* START *
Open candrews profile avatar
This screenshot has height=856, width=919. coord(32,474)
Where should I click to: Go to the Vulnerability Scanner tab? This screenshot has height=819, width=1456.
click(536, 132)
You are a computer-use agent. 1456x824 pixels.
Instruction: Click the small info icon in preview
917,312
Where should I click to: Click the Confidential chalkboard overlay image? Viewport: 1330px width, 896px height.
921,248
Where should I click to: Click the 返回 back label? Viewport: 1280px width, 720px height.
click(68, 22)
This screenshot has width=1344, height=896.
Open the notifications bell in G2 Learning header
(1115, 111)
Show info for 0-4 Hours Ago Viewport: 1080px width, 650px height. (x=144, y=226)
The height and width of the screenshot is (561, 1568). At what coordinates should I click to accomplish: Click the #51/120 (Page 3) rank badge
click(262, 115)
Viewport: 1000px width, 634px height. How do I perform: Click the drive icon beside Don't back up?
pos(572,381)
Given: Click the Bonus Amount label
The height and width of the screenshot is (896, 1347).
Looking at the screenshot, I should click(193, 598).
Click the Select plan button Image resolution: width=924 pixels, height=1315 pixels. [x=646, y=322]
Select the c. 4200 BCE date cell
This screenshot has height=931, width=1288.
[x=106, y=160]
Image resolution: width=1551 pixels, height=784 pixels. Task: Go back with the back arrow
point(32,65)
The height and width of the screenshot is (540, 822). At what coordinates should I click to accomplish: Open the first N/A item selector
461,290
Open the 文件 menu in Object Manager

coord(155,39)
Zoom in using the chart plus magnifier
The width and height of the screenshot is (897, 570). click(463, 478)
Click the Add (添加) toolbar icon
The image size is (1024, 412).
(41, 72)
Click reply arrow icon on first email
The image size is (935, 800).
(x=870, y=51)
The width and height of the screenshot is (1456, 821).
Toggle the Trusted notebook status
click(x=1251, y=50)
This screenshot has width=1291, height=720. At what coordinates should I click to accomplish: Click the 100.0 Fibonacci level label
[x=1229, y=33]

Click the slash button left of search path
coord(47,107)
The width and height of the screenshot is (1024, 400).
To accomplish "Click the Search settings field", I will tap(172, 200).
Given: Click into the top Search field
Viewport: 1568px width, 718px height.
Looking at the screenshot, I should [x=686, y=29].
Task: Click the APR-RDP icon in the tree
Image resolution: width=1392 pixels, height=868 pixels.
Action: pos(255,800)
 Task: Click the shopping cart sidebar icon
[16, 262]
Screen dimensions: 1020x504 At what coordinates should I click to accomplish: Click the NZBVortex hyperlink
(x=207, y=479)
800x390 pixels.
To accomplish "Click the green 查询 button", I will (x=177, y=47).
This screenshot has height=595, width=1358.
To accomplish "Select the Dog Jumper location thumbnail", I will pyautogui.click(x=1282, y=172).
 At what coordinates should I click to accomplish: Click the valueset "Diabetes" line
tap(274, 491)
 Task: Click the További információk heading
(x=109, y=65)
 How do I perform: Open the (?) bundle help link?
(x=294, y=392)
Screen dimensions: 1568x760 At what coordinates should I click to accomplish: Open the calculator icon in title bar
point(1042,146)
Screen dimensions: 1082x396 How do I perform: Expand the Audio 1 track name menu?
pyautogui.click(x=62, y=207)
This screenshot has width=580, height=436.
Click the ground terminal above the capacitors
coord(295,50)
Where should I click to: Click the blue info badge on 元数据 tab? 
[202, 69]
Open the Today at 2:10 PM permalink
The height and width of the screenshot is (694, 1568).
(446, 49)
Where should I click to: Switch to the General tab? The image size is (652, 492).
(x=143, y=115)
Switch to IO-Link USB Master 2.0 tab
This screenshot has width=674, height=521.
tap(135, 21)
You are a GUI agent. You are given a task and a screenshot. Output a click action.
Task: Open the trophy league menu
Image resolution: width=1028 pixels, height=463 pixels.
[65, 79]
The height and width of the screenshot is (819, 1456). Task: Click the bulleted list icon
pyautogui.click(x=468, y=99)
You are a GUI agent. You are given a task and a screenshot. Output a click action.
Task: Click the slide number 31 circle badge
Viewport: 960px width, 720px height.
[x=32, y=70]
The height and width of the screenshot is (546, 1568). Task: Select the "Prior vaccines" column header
* END *
▶ [What to do] Go through the listing and replace every "Viewport" with "Browser window". Leave everything else unchanged.

▶ [Answer to the problem]
Open candrews profile avatar
This screenshot has height=856, width=919. coord(32,474)
Where should I click to: Go to the Vulnerability Scanner tab? This screenshot has height=819, width=1456.
click(536, 132)
You are a computer-use agent. 1456x824 pixels.
Instruction: Click the small info icon in preview
917,312
Where should I click to: Click the Confidential chalkboard overlay image? Browser window: 1330px width, 896px height.
921,248
Where should I click to: Click the 返回 back label? Browser window: 1280px width, 720px height.
click(68, 22)
This screenshot has width=1344, height=896.
Open the notifications bell in G2 Learning header
(1115, 111)
Show info for 0-4 Hours Ago Browser window: 1080px width, 650px height. (x=144, y=226)
The height and width of the screenshot is (561, 1568). At what coordinates should I click to accomplish: Click the #51/120 (Page 3) rank badge
click(262, 115)
Browser window: 1000px width, 634px height. How do I perform: Click the drive icon beside Don't back up?
pos(572,381)
Given: Click the Bonus Amount label
The height and width of the screenshot is (896, 1347).
Looking at the screenshot, I should click(193, 598).
Click the Select plan button Image resolution: width=924 pixels, height=1315 pixels. [x=646, y=322]
Select the c. 4200 BCE date cell
This screenshot has height=931, width=1288.
[x=106, y=160]
Image resolution: width=1551 pixels, height=784 pixels. Task: Go back with the back arrow
point(32,65)
The height and width of the screenshot is (540, 822). At what coordinates should I click to accomplish: Open the first N/A item selector
461,290
Open the 文件 menu in Object Manager

coord(155,39)
Zoom in using the chart plus magnifier
The width and height of the screenshot is (897, 570). click(463, 478)
Click the Add (添加) toolbar icon
The image size is (1024, 412).
(41, 72)
Click reply arrow icon on first email
The image size is (935, 800).
(x=870, y=51)
The width and height of the screenshot is (1456, 821).
Toggle the Trusted notebook status
click(x=1251, y=50)
This screenshot has width=1291, height=720. At what coordinates should I click to accomplish: Click the 100.0 Fibonacci level label
[x=1229, y=33]

Click the slash button left of search path
coord(47,107)
The width and height of the screenshot is (1024, 400).
To accomplish "Click the Search settings field", I will tap(172, 200).
Given: Click into the top Search field
Browser window: 1568px width, 718px height.
Looking at the screenshot, I should [x=686, y=29].
Task: Click the APR-RDP icon in the tree
Image resolution: width=1392 pixels, height=868 pixels.
Action: pos(255,800)
 Task: Click the shopping cart sidebar icon
[16, 262]
Screen dimensions: 1020x504 At what coordinates should I click to accomplish: Click the NZBVortex hyperlink
(x=207, y=479)
800x390 pixels.
To accomplish "Click the green 查询 button", I will (x=177, y=47).
This screenshot has height=595, width=1358.
To accomplish "Select the Dog Jumper location thumbnail", I will pyautogui.click(x=1282, y=172).
 At what coordinates should I click to accomplish: Click the valueset "Diabetes" line
tap(274, 491)
 Task: Click the További információk heading
(x=109, y=65)
 How do I perform: Open the (?) bundle help link?
(x=294, y=392)
Screen dimensions: 1568x760 At what coordinates should I click to accomplish: Open the calculator icon in title bar
point(1042,146)
Screen dimensions: 1082x396 How do I perform: Expand the Audio 1 track name menu?
pyautogui.click(x=62, y=207)
This screenshot has width=580, height=436.
Click the ground terminal above the capacitors
coord(295,50)
Where should I click to: Click the blue info badge on 元数据 tab? 
[202, 69]
Open the Today at 2:10 PM permalink
The height and width of the screenshot is (694, 1568).
(446, 49)
Where should I click to: Switch to the General tab? The image size is (652, 492).
(x=143, y=115)
Switch to IO-Link USB Master 2.0 tab
This screenshot has width=674, height=521.
tap(135, 21)
You are a GUI agent. You are given a task and a screenshot. Output a click action.
Task: Open the trophy league menu
Image resolution: width=1028 pixels, height=463 pixels.
[65, 79]
The height and width of the screenshot is (819, 1456). Task: Click the bulleted list icon
pyautogui.click(x=468, y=99)
You are a GUI agent. You are given a task and a screenshot. Output a click action.
Task: Click the slide number 31 circle badge
Browser window: 960px width, 720px height.
[x=32, y=70]
The height and width of the screenshot is (546, 1568). Task: Select the "Prior vaccines" column header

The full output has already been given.